Apesar do aumento para a impressionante marca de meio milhão de médicos no país, permanecem desigualdades importantes.

Isto nos leva a refletir se a abertura de novas escolas médicas, bem como a expansão dos números de vagas de medicina, é realmente a melhor solução para suprir a necessidade de médicos do país.

A abertura escalada de novas vagas pode não beneficiar de forma igualitária as diferentes regiões. É alarmante a escassez de médicos em alguns locais do país, especialmente nas cidades do interior do Norte e Nordeste. 

A concentração de médicos nas capitais é um problema antigo na medicina brasileira, que possui diversos fatores contribuintes para o fenômeno. 

Há uma certa insegurança para a carreira do médico no interior. Sabemos que os empregos oferecidos não possuem planos de carreira bem estabelecidos. E o médico fica, muita das vezes, à mercê dos políticos e autoridades de um município. 

Existe ainda no imaginário dos médicos, principalmente daqueles que se especializam, a ideia de que para ter sucesso é necessário estar nas grandes capitais.

É verdade que algumas especialidades irão requerer um mínimo de estrutura para poderem se desenvolver. 

Um cirurgião não consegue operar se não estiver em um hospital com centro cirúrgico, por exemplo.
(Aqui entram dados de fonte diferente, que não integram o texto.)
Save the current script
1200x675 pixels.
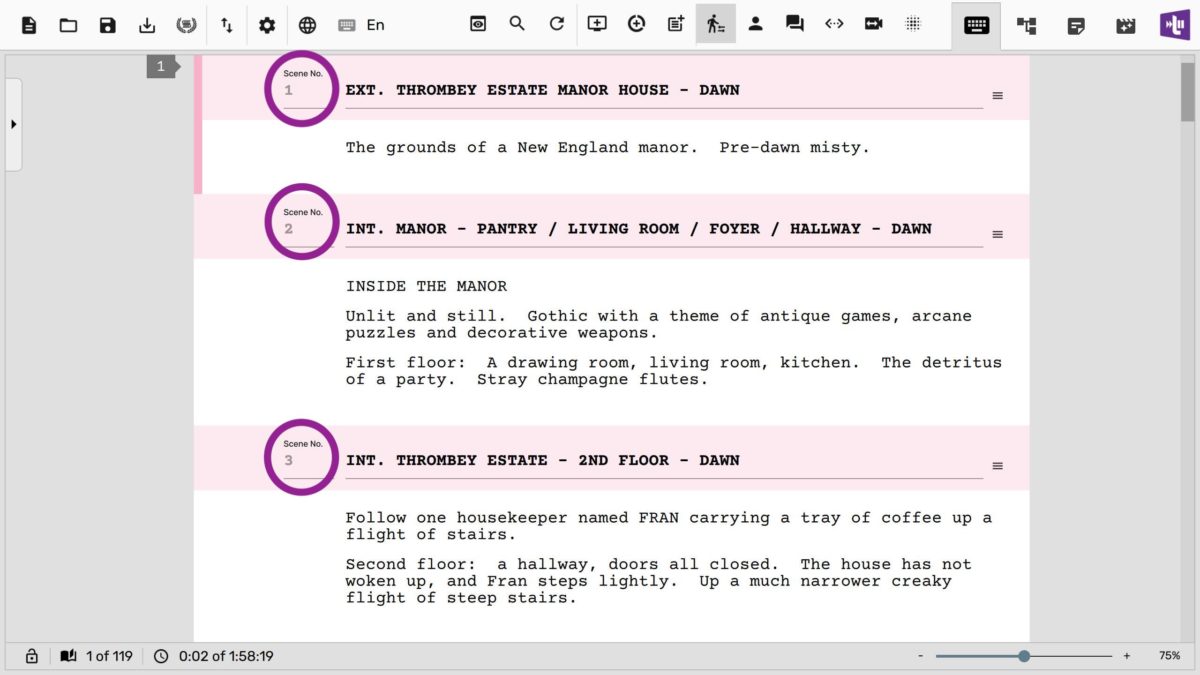pos(107,23)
Mas o que alguns médicos ainda não conseguem enxergar é a oportunidade de construir uma carreira de sucesso no interior. 

O que pode ser feito para mudar o cenário?
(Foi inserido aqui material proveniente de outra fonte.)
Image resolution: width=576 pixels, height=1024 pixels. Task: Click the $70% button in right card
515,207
Sabemos da escassez de profissionais nestes locais, e em cidades de médio porte, ou naqueles municípios satélites, é possível atuar de forma a garantir um bom número de pacientes fidelizados a você, principalmente naquelas especialidades que não demandam alta tecnologia para atuação. 

Além disso, é necessário que políticas públicas de incentivo aos postos de trabalho no interior possam garantir ao médico um plano de carreira sólido, seguro e bem remunerado. 
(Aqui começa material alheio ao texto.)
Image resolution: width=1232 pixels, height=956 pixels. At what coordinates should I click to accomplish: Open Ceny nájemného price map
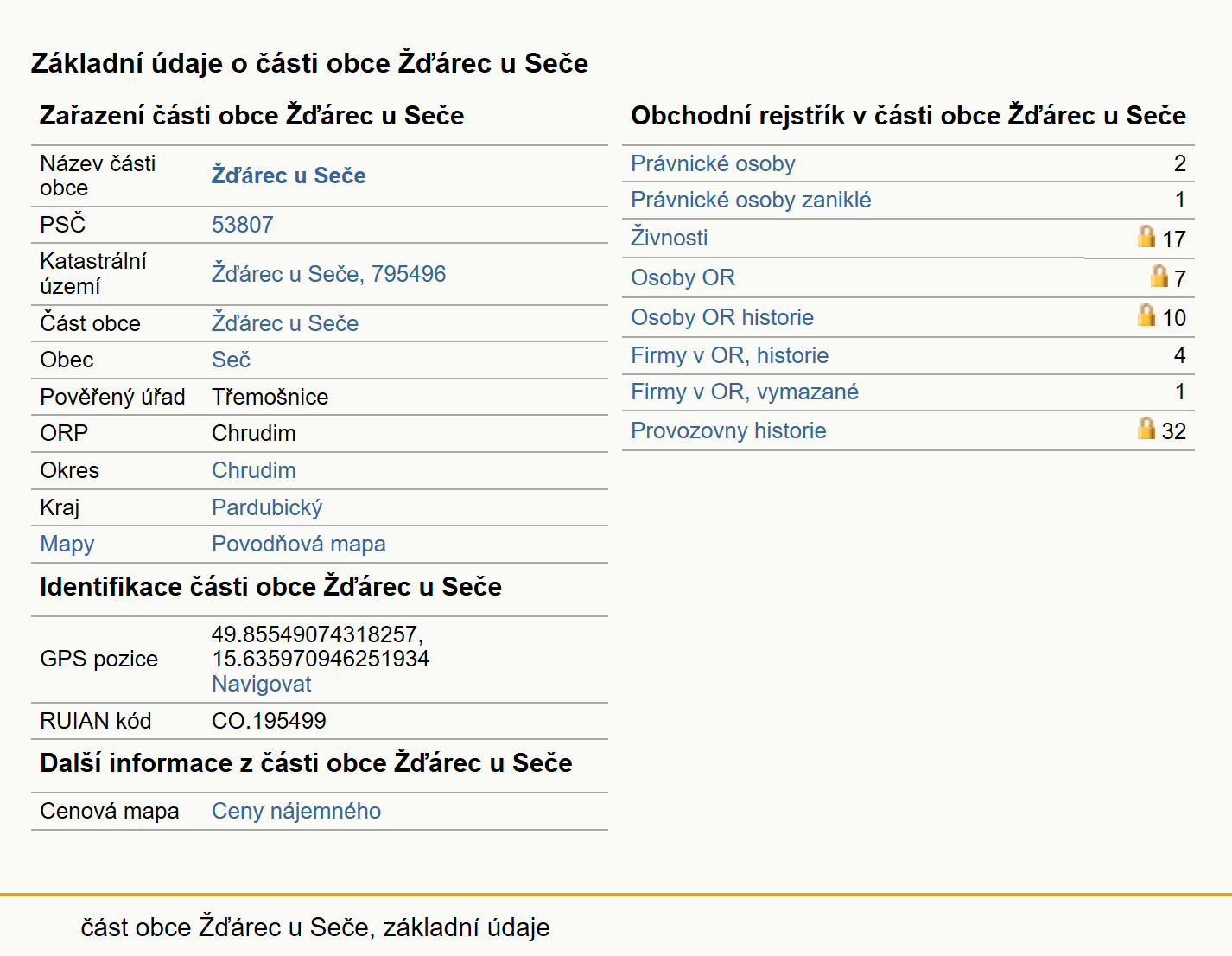tap(296, 811)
Por fim, devemos considerar um ponto positivo nos dados apresentados pela demografia médica de 2020: o número de mulheres na medicina está cada vez maior.

Isto reflete a inserção feminina na profissão, tornando igualitária a presença da mulher em profissões antes predominantemente marcadas pela presença masculina. 


Fonte: Demografia médica no Brasil, 2020.